• [WORK INSTRUCTION]
Which lines of the records below contain the word "thumbnail"? Report each of them in full.

• [DATASET]
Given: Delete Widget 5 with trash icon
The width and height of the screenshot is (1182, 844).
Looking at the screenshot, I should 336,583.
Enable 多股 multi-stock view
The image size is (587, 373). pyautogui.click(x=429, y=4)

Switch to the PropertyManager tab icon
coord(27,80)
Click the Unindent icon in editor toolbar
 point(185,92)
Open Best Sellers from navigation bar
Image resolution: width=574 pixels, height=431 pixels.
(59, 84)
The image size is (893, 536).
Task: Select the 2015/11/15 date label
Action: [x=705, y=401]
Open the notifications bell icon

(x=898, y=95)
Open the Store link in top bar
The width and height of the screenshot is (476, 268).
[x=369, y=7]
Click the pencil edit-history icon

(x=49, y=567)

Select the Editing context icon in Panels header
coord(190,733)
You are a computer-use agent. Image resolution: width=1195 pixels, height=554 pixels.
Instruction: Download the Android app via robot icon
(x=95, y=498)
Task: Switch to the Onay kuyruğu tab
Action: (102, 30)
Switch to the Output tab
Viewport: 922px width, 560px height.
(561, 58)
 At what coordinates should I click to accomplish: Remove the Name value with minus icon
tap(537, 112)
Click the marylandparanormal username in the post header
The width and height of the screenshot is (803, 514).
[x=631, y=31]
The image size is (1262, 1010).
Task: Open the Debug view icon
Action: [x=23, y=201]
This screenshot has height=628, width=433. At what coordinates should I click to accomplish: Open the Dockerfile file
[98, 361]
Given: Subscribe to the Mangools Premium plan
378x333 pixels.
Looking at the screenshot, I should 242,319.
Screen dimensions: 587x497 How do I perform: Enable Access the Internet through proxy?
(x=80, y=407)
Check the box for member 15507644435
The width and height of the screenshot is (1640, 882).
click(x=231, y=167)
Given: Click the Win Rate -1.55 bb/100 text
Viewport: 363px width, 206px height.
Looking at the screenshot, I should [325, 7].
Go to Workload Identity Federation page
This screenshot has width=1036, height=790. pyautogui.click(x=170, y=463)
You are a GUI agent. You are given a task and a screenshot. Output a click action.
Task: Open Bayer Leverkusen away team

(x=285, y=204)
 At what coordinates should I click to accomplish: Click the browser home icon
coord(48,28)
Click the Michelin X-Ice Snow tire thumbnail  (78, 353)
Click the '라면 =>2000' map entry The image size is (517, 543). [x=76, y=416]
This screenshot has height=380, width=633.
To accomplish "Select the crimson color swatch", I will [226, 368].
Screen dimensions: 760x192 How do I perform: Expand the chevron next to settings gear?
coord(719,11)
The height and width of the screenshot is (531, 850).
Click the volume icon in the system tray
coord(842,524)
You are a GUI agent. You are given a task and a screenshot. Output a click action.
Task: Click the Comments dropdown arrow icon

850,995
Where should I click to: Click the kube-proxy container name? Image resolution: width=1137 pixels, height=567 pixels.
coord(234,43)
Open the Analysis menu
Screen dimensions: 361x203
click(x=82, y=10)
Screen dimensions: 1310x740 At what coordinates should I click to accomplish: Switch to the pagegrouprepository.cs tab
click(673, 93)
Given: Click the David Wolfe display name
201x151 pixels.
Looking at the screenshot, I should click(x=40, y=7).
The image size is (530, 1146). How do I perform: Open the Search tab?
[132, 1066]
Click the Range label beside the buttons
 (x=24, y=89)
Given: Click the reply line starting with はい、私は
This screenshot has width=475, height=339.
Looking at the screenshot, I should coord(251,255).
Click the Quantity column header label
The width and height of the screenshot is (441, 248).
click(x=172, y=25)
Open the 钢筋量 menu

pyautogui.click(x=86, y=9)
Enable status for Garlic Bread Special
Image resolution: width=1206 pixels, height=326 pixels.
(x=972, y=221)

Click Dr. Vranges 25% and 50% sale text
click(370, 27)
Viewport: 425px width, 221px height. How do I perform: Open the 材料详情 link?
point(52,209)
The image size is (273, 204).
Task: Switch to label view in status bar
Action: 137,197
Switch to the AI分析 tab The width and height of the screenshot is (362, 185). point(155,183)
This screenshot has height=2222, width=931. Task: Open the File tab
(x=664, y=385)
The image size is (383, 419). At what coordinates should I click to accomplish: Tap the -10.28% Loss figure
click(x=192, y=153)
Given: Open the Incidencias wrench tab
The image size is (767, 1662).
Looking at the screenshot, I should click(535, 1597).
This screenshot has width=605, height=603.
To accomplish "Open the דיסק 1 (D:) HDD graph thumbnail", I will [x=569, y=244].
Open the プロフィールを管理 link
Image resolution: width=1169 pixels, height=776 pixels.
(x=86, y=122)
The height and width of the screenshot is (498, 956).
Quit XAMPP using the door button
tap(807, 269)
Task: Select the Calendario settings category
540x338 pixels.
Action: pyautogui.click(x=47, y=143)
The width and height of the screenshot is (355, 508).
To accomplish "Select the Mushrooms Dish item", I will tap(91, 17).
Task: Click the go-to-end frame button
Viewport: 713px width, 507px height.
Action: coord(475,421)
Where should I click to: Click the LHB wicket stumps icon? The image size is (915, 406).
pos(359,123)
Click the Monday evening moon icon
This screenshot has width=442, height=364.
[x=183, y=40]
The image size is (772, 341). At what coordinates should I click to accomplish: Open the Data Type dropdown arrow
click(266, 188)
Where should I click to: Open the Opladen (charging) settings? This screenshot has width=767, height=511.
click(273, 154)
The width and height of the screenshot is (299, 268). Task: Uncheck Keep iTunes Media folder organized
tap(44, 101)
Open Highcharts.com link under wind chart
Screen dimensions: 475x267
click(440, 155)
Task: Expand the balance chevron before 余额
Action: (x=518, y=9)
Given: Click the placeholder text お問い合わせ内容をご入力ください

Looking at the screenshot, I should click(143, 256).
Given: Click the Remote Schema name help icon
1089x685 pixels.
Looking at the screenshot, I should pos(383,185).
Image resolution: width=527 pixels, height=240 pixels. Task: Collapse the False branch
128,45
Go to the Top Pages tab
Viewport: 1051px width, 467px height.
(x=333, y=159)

• [ANSWER FOR THE TASK]
Click the Michelin X-Ice Snow tire thumbnail  (78, 353)
To accomplish "Open the דיסק 1 (D:) HDD graph thumbnail", I will [x=569, y=244].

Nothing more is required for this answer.